Listed entries =>
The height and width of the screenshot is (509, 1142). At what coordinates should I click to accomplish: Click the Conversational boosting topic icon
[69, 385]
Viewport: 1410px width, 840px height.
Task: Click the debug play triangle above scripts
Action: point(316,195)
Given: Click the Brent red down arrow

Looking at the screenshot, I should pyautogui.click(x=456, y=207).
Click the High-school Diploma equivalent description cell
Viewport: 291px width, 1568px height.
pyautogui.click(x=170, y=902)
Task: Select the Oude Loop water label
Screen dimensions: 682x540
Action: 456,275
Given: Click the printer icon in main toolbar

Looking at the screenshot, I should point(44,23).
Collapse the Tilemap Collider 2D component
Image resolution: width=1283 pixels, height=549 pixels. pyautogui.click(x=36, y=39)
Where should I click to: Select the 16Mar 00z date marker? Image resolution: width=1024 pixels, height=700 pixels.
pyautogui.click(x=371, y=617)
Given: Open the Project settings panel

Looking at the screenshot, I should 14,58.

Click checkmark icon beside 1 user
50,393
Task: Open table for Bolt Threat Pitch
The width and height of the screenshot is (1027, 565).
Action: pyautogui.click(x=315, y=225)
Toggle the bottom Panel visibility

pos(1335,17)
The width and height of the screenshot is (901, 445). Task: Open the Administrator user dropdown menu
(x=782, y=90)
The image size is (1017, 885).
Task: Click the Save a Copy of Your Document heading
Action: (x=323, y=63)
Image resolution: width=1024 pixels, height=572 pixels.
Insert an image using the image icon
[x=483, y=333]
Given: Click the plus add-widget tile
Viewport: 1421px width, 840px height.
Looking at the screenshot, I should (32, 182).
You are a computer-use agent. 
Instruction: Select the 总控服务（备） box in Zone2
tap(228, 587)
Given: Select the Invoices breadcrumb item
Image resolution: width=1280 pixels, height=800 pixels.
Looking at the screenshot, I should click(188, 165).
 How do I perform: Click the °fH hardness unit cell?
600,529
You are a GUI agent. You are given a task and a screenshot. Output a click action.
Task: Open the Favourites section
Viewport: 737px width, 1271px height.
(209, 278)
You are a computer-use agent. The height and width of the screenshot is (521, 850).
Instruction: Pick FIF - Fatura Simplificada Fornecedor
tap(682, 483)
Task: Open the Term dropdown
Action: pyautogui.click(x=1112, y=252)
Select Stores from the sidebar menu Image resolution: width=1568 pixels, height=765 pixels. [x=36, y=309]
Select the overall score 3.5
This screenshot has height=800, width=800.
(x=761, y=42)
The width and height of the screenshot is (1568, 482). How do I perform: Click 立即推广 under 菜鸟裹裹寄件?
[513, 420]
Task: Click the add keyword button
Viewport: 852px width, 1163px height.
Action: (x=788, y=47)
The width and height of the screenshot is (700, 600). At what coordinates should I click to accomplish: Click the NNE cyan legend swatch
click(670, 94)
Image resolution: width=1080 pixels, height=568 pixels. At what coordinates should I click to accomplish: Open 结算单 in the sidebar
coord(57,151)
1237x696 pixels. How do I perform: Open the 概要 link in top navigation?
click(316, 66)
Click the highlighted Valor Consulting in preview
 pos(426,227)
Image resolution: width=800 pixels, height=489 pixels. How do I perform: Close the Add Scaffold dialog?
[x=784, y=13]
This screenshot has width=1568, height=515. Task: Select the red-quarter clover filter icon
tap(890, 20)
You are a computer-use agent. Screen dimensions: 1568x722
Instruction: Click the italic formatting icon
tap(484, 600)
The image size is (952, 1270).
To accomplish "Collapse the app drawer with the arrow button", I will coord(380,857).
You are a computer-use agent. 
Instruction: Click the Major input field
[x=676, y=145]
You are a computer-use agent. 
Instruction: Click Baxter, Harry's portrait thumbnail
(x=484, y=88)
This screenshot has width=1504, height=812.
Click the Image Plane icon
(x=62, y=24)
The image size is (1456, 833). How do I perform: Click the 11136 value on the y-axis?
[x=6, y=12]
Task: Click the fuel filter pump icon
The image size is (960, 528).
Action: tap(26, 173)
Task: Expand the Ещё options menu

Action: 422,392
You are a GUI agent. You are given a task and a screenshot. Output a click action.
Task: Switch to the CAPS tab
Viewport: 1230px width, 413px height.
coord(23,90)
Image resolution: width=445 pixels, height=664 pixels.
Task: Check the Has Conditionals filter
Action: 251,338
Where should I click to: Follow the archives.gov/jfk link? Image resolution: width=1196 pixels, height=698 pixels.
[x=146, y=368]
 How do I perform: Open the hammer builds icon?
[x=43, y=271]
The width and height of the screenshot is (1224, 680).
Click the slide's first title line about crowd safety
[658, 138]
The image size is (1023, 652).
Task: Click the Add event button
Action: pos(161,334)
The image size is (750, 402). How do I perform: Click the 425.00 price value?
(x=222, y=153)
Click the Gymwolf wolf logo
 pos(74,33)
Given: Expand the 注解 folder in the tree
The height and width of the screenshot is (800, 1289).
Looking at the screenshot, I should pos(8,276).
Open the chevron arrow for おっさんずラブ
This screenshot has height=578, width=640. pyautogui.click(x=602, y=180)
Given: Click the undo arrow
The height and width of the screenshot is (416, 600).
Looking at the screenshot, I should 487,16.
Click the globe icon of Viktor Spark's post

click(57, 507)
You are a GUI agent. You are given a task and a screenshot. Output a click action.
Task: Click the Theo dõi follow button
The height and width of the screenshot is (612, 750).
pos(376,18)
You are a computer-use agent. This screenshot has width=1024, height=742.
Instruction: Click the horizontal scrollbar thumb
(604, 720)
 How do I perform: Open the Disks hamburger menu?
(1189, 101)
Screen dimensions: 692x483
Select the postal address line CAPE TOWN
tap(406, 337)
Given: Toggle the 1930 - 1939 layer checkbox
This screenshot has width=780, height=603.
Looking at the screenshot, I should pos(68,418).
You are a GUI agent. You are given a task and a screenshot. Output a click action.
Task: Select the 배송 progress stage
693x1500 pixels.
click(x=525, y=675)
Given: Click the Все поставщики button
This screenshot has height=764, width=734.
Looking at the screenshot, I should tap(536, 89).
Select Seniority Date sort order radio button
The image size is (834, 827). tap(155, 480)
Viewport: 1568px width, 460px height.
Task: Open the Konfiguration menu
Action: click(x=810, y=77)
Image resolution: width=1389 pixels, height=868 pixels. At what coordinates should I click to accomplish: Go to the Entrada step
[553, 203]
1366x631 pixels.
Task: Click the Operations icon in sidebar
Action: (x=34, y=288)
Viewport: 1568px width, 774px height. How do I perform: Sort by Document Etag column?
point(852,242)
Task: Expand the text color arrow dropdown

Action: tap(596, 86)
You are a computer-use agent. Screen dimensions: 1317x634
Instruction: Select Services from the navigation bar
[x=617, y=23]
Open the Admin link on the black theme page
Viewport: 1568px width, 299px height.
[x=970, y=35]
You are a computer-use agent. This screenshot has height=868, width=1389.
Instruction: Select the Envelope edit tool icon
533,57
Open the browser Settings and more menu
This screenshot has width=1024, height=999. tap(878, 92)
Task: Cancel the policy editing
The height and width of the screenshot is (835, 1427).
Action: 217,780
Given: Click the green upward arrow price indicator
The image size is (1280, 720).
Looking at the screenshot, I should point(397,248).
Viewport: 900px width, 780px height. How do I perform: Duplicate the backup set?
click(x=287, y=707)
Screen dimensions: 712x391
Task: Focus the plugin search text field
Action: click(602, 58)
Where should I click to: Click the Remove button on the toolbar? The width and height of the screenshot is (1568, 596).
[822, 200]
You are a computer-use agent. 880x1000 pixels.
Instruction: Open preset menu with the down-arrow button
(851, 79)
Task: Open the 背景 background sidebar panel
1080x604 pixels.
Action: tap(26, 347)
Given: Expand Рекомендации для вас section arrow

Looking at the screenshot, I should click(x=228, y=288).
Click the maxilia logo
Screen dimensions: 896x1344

Task requirements =>
Write every line of the material above again, exactly.

Output of the task =>
The height and width of the screenshot is (509, 1142). At what coordinates should I click to accomplish: Click the Conversational boosting topic icon
[69, 385]
Viewport: 1410px width, 840px height.
Task: Click the debug play triangle above scripts
Action: point(316,195)
Given: Click the Brent red down arrow

Looking at the screenshot, I should pyautogui.click(x=456, y=207).
Click the High-school Diploma equivalent description cell
Viewport: 291px width, 1568px height.
pyautogui.click(x=170, y=902)
Task: Select the Oude Loop water label
Screen dimensions: 682x540
Action: 456,275
Given: Click the printer icon in main toolbar

Looking at the screenshot, I should point(44,23).
Collapse the Tilemap Collider 2D component
Image resolution: width=1283 pixels, height=549 pixels. pyautogui.click(x=36, y=39)
Where should I click to: Select the 16Mar 00z date marker? Image resolution: width=1024 pixels, height=700 pixels.
pyautogui.click(x=371, y=617)
Given: Open the Project settings panel

Looking at the screenshot, I should 14,58.

Click checkmark icon beside 1 user
50,393
Task: Open table for Bolt Threat Pitch
The width and height of the screenshot is (1027, 565).
Action: pyautogui.click(x=315, y=225)
Toggle the bottom Panel visibility

pos(1335,17)
The width and height of the screenshot is (901, 445). Task: Open the Administrator user dropdown menu
(x=782, y=90)
The image size is (1017, 885).
Task: Click the Save a Copy of Your Document heading
Action: (x=323, y=63)
Image resolution: width=1024 pixels, height=572 pixels.
Insert an image using the image icon
[x=483, y=333]
Given: Click the plus add-widget tile
Viewport: 1421px width, 840px height.
Looking at the screenshot, I should (32, 182).
You are a computer-use agent. 
Instruction: Select the 总控服务（备） box in Zone2
tap(228, 587)
Given: Select the Invoices breadcrumb item
Image resolution: width=1280 pixels, height=800 pixels.
Looking at the screenshot, I should click(188, 165).
 How do I perform: Click the °fH hardness unit cell?
600,529
You are a GUI agent. You are given a task and a screenshot. Output a click action.
Task: Open the Favourites section
Viewport: 737px width, 1271px height.
(209, 278)
You are a computer-use agent. The height and width of the screenshot is (521, 850).
Instruction: Pick FIF - Fatura Simplificada Fornecedor
tap(682, 483)
Task: Open the Term dropdown
Action: pyautogui.click(x=1112, y=252)
Select Stores from the sidebar menu Image resolution: width=1568 pixels, height=765 pixels. [x=36, y=309]
Select the overall score 3.5
This screenshot has height=800, width=800.
(x=761, y=42)
The width and height of the screenshot is (1568, 482). How do I perform: Click 立即推广 under 菜鸟裹裹寄件?
[513, 420]
Task: Click the add keyword button
Viewport: 852px width, 1163px height.
Action: (x=788, y=47)
The width and height of the screenshot is (700, 600). At what coordinates should I click to accomplish: Click the NNE cyan legend swatch
click(670, 94)
Image resolution: width=1080 pixels, height=568 pixels. At what coordinates should I click to accomplish: Open 结算单 in the sidebar
coord(57,151)
1237x696 pixels. How do I perform: Open the 概要 link in top navigation?
click(316, 66)
Click the highlighted Valor Consulting in preview
 pos(426,227)
Image resolution: width=800 pixels, height=489 pixels. How do I perform: Close the Add Scaffold dialog?
[x=784, y=13]
This screenshot has width=1568, height=515. Task: Select the red-quarter clover filter icon
tap(890, 20)
You are a computer-use agent. Screen dimensions: 1568x722
Instruction: Click the italic formatting icon
tap(484, 600)
The image size is (952, 1270).
To accomplish "Collapse the app drawer with the arrow button", I will coord(380,857).
You are a computer-use agent. 
Instruction: Click the Major input field
[x=676, y=145]
You are a computer-use agent. 
Instruction: Click Baxter, Harry's portrait thumbnail
(x=484, y=88)
This screenshot has width=1504, height=812.
Click the Image Plane icon
(x=62, y=24)
The image size is (1456, 833). How do I perform: Click the 11136 value on the y-axis?
[x=6, y=12]
Task: Click the fuel filter pump icon
The image size is (960, 528).
Action: tap(26, 173)
Task: Expand the Ещё options menu

Action: 422,392
You are a GUI agent. You are given a task and a screenshot. Output a click action.
Task: Switch to the CAPS tab
Viewport: 1230px width, 413px height.
coord(23,90)
Image resolution: width=445 pixels, height=664 pixels.
Task: Check the Has Conditionals filter
Action: 251,338
Where should I click to: Follow the archives.gov/jfk link? Image resolution: width=1196 pixels, height=698 pixels.
[x=146, y=368]
 How do I perform: Open the hammer builds icon?
[x=43, y=271]
The width and height of the screenshot is (1224, 680).
Click the slide's first title line about crowd safety
[658, 138]
The image size is (1023, 652).
Task: Click the Add event button
Action: pos(161,334)
The image size is (750, 402). How do I perform: Click the 425.00 price value?
(x=222, y=153)
Click the Gymwolf wolf logo
 pos(74,33)
Given: Expand the 注解 folder in the tree
The height and width of the screenshot is (800, 1289).
Looking at the screenshot, I should pos(8,276).
Open the chevron arrow for おっさんずラブ
This screenshot has height=578, width=640. pyautogui.click(x=602, y=180)
Given: Click the undo arrow
The height and width of the screenshot is (416, 600).
Looking at the screenshot, I should 487,16.
Click the globe icon of Viktor Spark's post

click(57, 507)
You are a GUI agent. You are given a task and a screenshot. Output a click action.
Task: Click the Theo dõi follow button
The height and width of the screenshot is (612, 750).
pos(376,18)
You are a computer-use agent. This screenshot has width=1024, height=742.
Instruction: Click the horizontal scrollbar thumb
(604, 720)
 How do I perform: Open the Disks hamburger menu?
(1189, 101)
Screen dimensions: 692x483
Select the postal address line CAPE TOWN
tap(406, 337)
Given: Toggle the 1930 - 1939 layer checkbox
This screenshot has width=780, height=603.
Looking at the screenshot, I should pos(68,418).
You are a GUI agent. You are given a task and a screenshot. Output a click action.
Task: Select the 배송 progress stage
693x1500 pixels.
click(x=525, y=675)
Given: Click the Все поставщики button
This screenshot has height=764, width=734.
Looking at the screenshot, I should tap(536, 89).
Select Seniority Date sort order radio button
The image size is (834, 827). tap(155, 480)
Viewport: 1568px width, 460px height.
Task: Open the Konfiguration menu
Action: click(x=810, y=77)
Image resolution: width=1389 pixels, height=868 pixels. At what coordinates should I click to accomplish: Go to the Entrada step
[553, 203]
1366x631 pixels.
Task: Click the Operations icon in sidebar
Action: (x=34, y=288)
Viewport: 1568px width, 774px height. How do I perform: Sort by Document Etag column?
point(852,242)
Task: Expand the text color arrow dropdown

Action: tap(596, 86)
You are a computer-use agent. Screen dimensions: 1317x634
Instruction: Select Services from the navigation bar
[x=617, y=23]
Open the Admin link on the black theme page
Viewport: 1568px width, 299px height.
[x=970, y=35]
You are a computer-use agent. This screenshot has height=868, width=1389.
Instruction: Select the Envelope edit tool icon
533,57
Open the browser Settings and more menu
This screenshot has width=1024, height=999. tap(878, 92)
Task: Cancel the policy editing
The height and width of the screenshot is (835, 1427).
Action: 217,780
Given: Click the green upward arrow price indicator
The image size is (1280, 720).
Looking at the screenshot, I should point(397,248).
Viewport: 900px width, 780px height. How do I perform: Duplicate the backup set?
click(x=287, y=707)
Screen dimensions: 712x391
Task: Focus the plugin search text field
Action: click(602, 58)
Where should I click to: Click the Remove button on the toolbar? The width and height of the screenshot is (1568, 596).
[822, 200]
You are a computer-use agent. 880x1000 pixels.
Instruction: Open preset menu with the down-arrow button
(851, 79)
Task: Open the 背景 background sidebar panel
1080x604 pixels.
Action: tap(26, 347)
Given: Expand Рекомендации для вас section arrow

Looking at the screenshot, I should click(x=228, y=288).
Click the maxilia logo
Screen dimensions: 896x1344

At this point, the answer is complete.